SEKER BAYRAMINDAN BU YANA NELER OLDU?

Uzun zamandır bir türlü elim varmıyordu bloğuma bişeyler yazmaya. Ama baktım yılbaşı geliyor kurban bayramı geliyor ben hala tembel tembel duruyorum, bari bişeyler paylaşayım dedim. Şeker bayramı sonrası Damla'nın hastalanması hastanede kalmamız akabinde tekrar hasta olması derken canım acayip sıkkındı. Yaz tatilimizin bitmesiyle hastalıkların arkası kesilmedi. Allah geçer hastalık versin ama yine de Damlacık ilaç içmekten, uykusuz geçen gecelerden bunalmıştı e tabii ki bende. Benim ruhsal durumumdan bahsetmeye gerek yok sanırım özellikle anne olanlar anlayacaktır.

Bu zaman zarfında başka kayda değer bir şey olmadı hayatımızda. Kızım günden güne serpiliyor, dilleniyor ve öfkeleniyor:). İtirazlar ve asilikler artıyor. Hah işte 2.5 yaş sendromuna buyrun dedirtiyor yani. Mümkün olduğunca suyuna gitmeye çalışıyorum ama zor. Çok sabır istiyor gerçekten. Ne zaman nasıl davranacağımızı şaşırıyoruz bazen. Artık aklı herşeye eriyor maşallah, yaptıklarımız söylediklerimiz çok yakından inceleniyor ve hafıza kaydediliyor cadı tarafından ve hiç ummadığımız zamanda karşımıza çıkıyor, gülüyoruz genelde ama bu durumlar düşündürüyorda. Demeki artık daha dikkatli davranmamız gerekiyor ister ona karşı, ister biz büyükler aramızda yaptığımız konuşmalarda, ev içi hallerimizde örnek teşkil etmeliyiz. Konuşmalarımızın vurguları bile taklit edilir oldu. Ben neyi nasıl hangi ses tonuyla söylüyorsam aynısını bana yapıyor :).
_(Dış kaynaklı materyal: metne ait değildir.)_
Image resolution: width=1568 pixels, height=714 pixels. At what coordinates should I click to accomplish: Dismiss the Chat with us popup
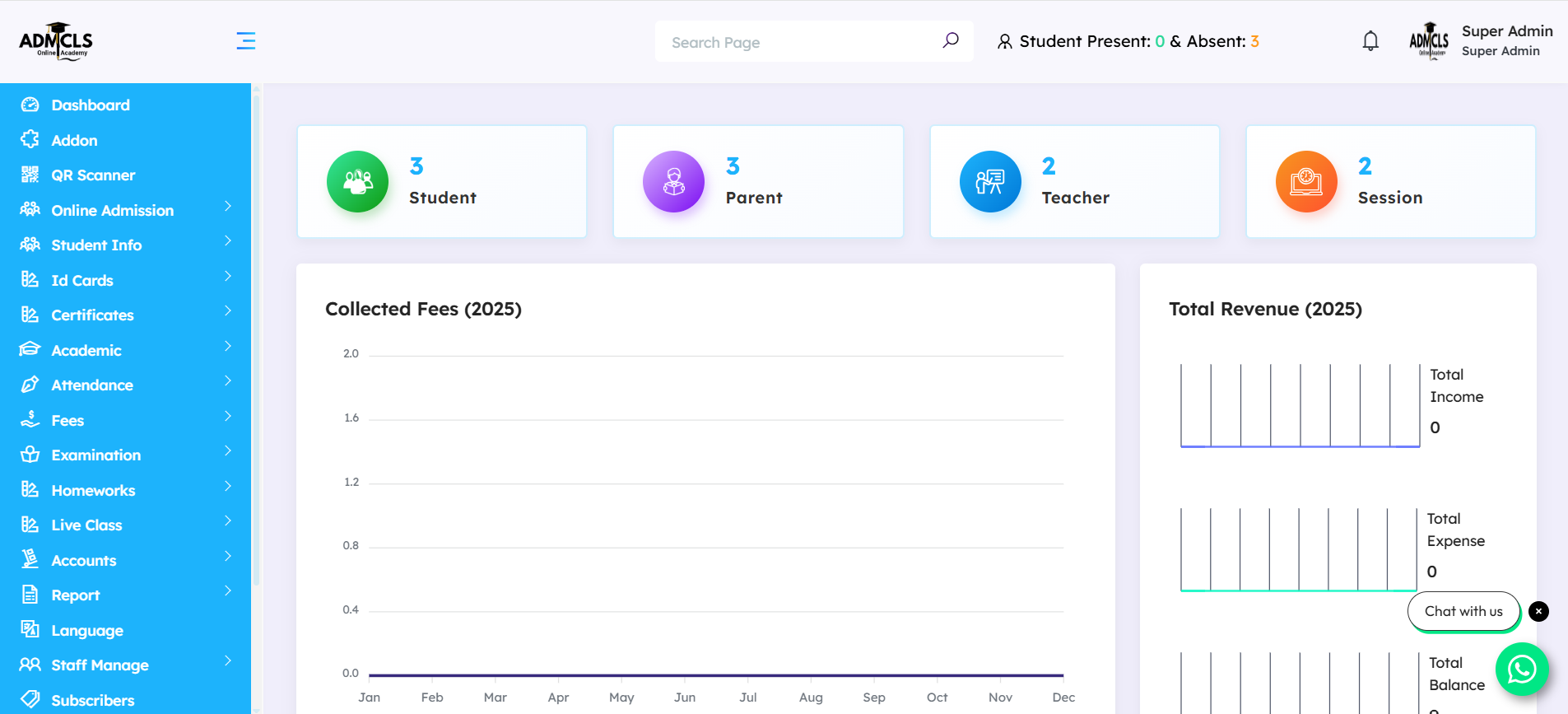(x=1538, y=611)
Unutmadan asıl güzel haber sevgili arkadaşlarımız Oya ve Emel arka arkaya doğum yaptılar. Önce Oya 15 Aralıkta Ömer Aras'ı sağlıkla kucağına aldı. Hemen ertesi gün 16 Aralıkta Emel'in oğlu sürpriz yaparak iki gün erken dünyaya gelmeye karar verdi. Onun adı da Poyraz. Allah ikisinede ailesiyle birlikte uzun sağlıklı ömürler versin.

Cuma, Ekim 20, 2006

ŞEKER BAYRAMINIZ KUTLU OLSUN

Bir Ramazan daha bitti ve bir güzel bayram yine bizi bekliyor. Ailemizle sevdiklerimizle görüşmek hediyeleşmek, tatlı yiyip tatlı konuşma zamanı. Uzun zamandır görmediğimiz, göremediğimiz akrabalar eş dostla görüşme zamanı.
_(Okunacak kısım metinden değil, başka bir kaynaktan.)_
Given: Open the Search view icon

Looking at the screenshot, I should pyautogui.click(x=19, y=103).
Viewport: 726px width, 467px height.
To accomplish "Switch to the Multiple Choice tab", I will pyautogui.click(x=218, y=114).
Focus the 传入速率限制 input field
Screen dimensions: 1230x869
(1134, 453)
Ama son zamanlarda klasikleşen bir soru var ' nerdeee o eski bayramlar' evet nerde o eski coşku, nerde daha günler öncesinden saran heyecan, yapılan hazırlıklar, nerde o eski birlik beraberlik? Maalesef artık kac aile bunları yaşayabiliyor ve çocuklarına yaşatabiliyor. Bayram demek tatil demek oldu maalesef.

Bizim gelenekleşen bir aile bayram yemeğimiz vardır. Bayramın 1. günü annemlerde tüm kardeşler çoluk çocuk toplanır koca bir masa hazırlanır ve bayram yemeği yenir. Şükür şimdiye kadar fazla fire vermeden bunu gerçekleştirebiliyoruz hala. Daha nice senelerde de devam etmesi dileğim ve çocuklarımızda bu geleneği devam ettirirler inşallah.
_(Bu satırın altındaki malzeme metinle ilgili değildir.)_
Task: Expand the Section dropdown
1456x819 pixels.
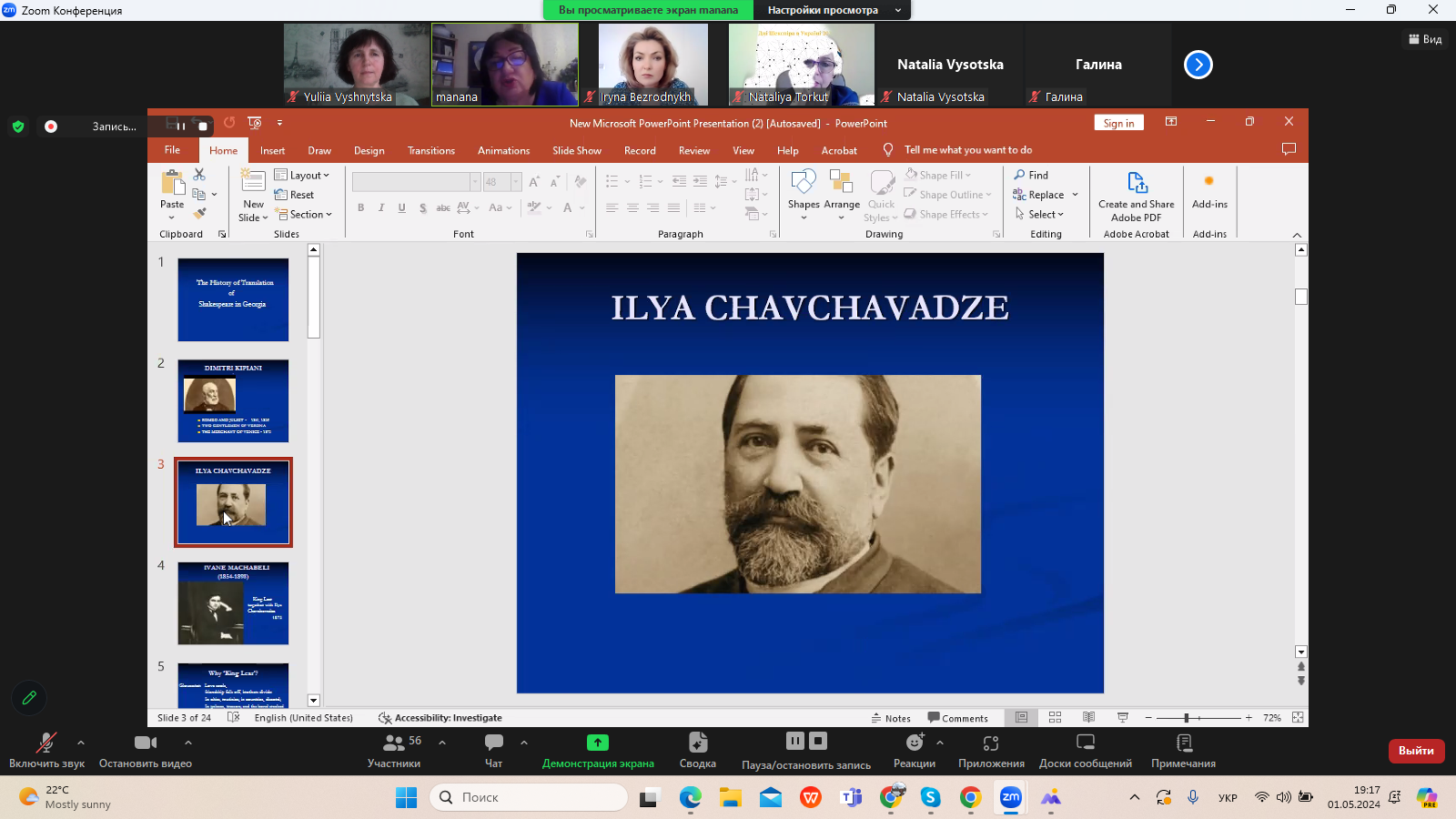Action: point(306,215)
HERKESE HAYIRLI BAYRAMLAR.

BÜYÜKLERİMİZİ ve ÇOCUKLARI SEVİNDİRMEYİ UNUTMAYALIM.

Cuma, Ekim 13, 2006

2,5 YAŞ SENDROMU

Kızım büyüyor, serpiliyor. 2. yılımızı bitirdik beraber. Allah sağlık uzun ömürler versin daha nice senelerde hep beraber olmayı nasib etsin Allah.

Fırsat buldukça okuduğum kitaplara, yazılara göre 2-2.5 yaş aralığında çocuk, dengeli, sakin, istediğini bilen, uyumlu ve sosyalleşme adına gelişme gösterirmiş. Ammmaa 2,5-3 yaş arası tam bir dönüm noktasıymış. 2,5 yaş sendromu. Çok lazımdı. Efendim bu yaştaki çocuklar daha bağımsız, daha bi kendi isteklerini yapma ve yaptırma kavgasında, daha bi olumsuz, daha bi isyankar ve öfkeli olurlarmış. Anne babaya bu dönemde çok iş düşüyormuş, bizler herzamankine nazaran DAHA sabırlı, DAHA anlayışlı olmalıymışız. Çok güzel. Nasıl olacak bu? Evet geçiş döneminde onları anlayarak bi denge kurmak gerekiyor tabii. Aksi takdirde bu dönemdeki bazı huylar kalıcı olabilir. Öfkesi, inatçılığı gibi.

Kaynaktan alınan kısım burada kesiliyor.